§ **SUPPLIED TEXT**
* begin *

The production process of goods and services is per se a process of productive significance. The sudden rupture of productive continuity also implies a rupture of the chain of significance. The senselessness of punishment in terms of unemployment, hunger, exclusion, and uncertainty without “having done anything wrong” is becoming ever more widespread in a large number of geographical and social areas, promoting a rupture of rationality and of value systems. In the face of a latent legitimacy crisis, only the capability of the progressive powers to assume moral guidance can open the way to a historic alternative bloc, in order to create a new culture of social coexistence.

Imperialism and macroeconomics: capitalism in crisis and the victimization of workers

Macroeconomic management has been crucial in this massive and accelerated process of the dispossession of decision-making powers. The literature on imperialism has paid little attention to the role of macroeconomics as an instrument for dominating entire nations. True to a tradition that emphasises the extra-economical factors of modern imperialism, from a reference more established in the historical experience of the old colonial empires – be it the first generation from the sixteenth to the eighteenth centuries, or the second generation in the nineteenth century – the main focus is on the forced destruction of certain modes of production and the imposition of monopolies and the prohibition of remote trading. In more economically focused studies however, such as those by Hobson, Hilferding, Bukharin, Luxemburg, Kautsky, and Lenin, as well as later in Marxist and neo-Marxist currents of different pattern and nationality, the focus is on the role of enterprises and private niches. The debate on unequal exchange holds a plentiful cache of theoretical instruments to understand the issue, but still leaves many gaps to be filled.

* end *

§ **REQUIREMENTS**
[A] According to the passage on imperialism and macroeconomics, what has the literature on imperialism paid little attention to?
[B] Copy out the passage on imperialism and macroeconomics word for word, starting with "The production process" and going on through "of social coexistence.".
[C] Carry on the passage about imperialism and macroeconomics from its final sentence, keeping its style and line of argument.

§ **Saved entries**

* begin *

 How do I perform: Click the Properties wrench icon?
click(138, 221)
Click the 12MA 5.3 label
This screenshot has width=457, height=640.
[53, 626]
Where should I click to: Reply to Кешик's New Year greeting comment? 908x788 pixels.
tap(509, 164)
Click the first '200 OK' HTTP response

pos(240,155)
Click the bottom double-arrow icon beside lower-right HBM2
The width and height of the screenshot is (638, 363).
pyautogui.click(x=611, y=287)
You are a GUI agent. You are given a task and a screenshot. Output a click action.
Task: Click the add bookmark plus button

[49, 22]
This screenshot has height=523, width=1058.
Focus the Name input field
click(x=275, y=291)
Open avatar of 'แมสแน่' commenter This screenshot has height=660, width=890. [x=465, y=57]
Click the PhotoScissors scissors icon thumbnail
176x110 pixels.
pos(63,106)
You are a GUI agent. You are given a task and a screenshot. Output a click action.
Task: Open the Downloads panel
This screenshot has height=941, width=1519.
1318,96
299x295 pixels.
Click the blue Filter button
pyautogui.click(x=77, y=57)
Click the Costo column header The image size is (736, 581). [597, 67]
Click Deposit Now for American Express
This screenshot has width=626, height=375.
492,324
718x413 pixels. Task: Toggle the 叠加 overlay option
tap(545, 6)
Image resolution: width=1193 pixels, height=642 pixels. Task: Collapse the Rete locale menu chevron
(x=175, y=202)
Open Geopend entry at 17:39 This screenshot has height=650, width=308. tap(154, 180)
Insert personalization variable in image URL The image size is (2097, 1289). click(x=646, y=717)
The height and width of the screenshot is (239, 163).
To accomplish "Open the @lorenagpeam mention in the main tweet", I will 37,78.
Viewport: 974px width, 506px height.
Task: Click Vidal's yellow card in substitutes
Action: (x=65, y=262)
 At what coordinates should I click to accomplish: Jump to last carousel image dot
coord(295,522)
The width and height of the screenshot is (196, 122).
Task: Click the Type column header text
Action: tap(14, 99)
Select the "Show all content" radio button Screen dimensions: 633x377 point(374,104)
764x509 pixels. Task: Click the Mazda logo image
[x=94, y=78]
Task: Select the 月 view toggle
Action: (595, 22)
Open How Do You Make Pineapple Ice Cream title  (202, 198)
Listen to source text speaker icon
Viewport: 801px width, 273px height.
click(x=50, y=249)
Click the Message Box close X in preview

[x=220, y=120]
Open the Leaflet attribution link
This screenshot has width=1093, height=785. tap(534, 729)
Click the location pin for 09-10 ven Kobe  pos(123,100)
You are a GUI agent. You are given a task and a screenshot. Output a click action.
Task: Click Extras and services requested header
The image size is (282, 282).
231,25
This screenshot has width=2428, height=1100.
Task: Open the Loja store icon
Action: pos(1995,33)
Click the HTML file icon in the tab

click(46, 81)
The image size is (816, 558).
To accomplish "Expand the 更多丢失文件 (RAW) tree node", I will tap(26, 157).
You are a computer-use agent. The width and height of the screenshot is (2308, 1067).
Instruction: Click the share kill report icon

* end *

§ **WRITTEN ANSWERS**
[A] The role of macroeconomics as an instrument for dominating entire nations.

[B]
The production process of goods and services is per se a process of productive significance. The sudden rupture of productive continuity also implies a rupture of the chain of significance. The senselessness of punishment in terms of unemployment, hunger, exclusion, and uncertainty without “having done anything wrong” is becoming ever more widespread in a large number of geographical and social areas, promoting a rupture of rationality and of value systems. In the face of a latent legitimacy crisis, only the capability of the progressive powers to assume moral guidance can open the way to a historic alternative bloc, in order to create a new culture of social coexistence.

[C]
The construct of a specific epistemological field within the economic sciences is mirrored by the ontological development of the possible “management” of the law of value within capitalism. The structure that some authors call “state monopoly capitalism”, and the historical period that started to mature around the efforts of the world powers involved in World War I, are at the root of the various phenomena which in course of time became known as “macroeconomics”.

The transformation of the old colonial empires, and the global redefinition of neo-colonial power after World War II placed a double burden on Latin America, which was under the hegemony of the dollar: first, the creation of a tacit “dollar bloc”, the domination mechanisms of which were aggravated by the unilateral rupture of the Bretton Woods Agreement; then, the inconvertibility of the dollar and the imposition of neo-liberal policies which impacted with brutal force in the manipulated external debt crisis (the “Latin American debt crisis”) of the early 1980s. The process of macroeconomic infringement in Latin America is directly linked to the competitive slowdown of its industrial capital, including a systematic dismantling of the economic sovereignty, the so-called “policy space”, the actual scope of options for action available to national governments and economies.

The eroding functions of the national currency, the frailty of the external sector facing the volatility of the non-regulated movement of capital, the race to the bottom in taxation, wages, environmental standards etc., trade agreements and absurd free-trade-ism are making it almost impossible to make policy in our countries, indeed, to make decisions.

Now this regime of capital accumulation based on deregulation, the re-primarisation of the periphery, financialisation and regressive income redistribution has imploded. Though directly linked to this regime, the hegemony of the dollar in the global power structures is appropriately slackening, while at the same time remaining the vital instrument for the obstinate defence of an out-of-date model which countervenes the entire range of democratic gains of the past centuries.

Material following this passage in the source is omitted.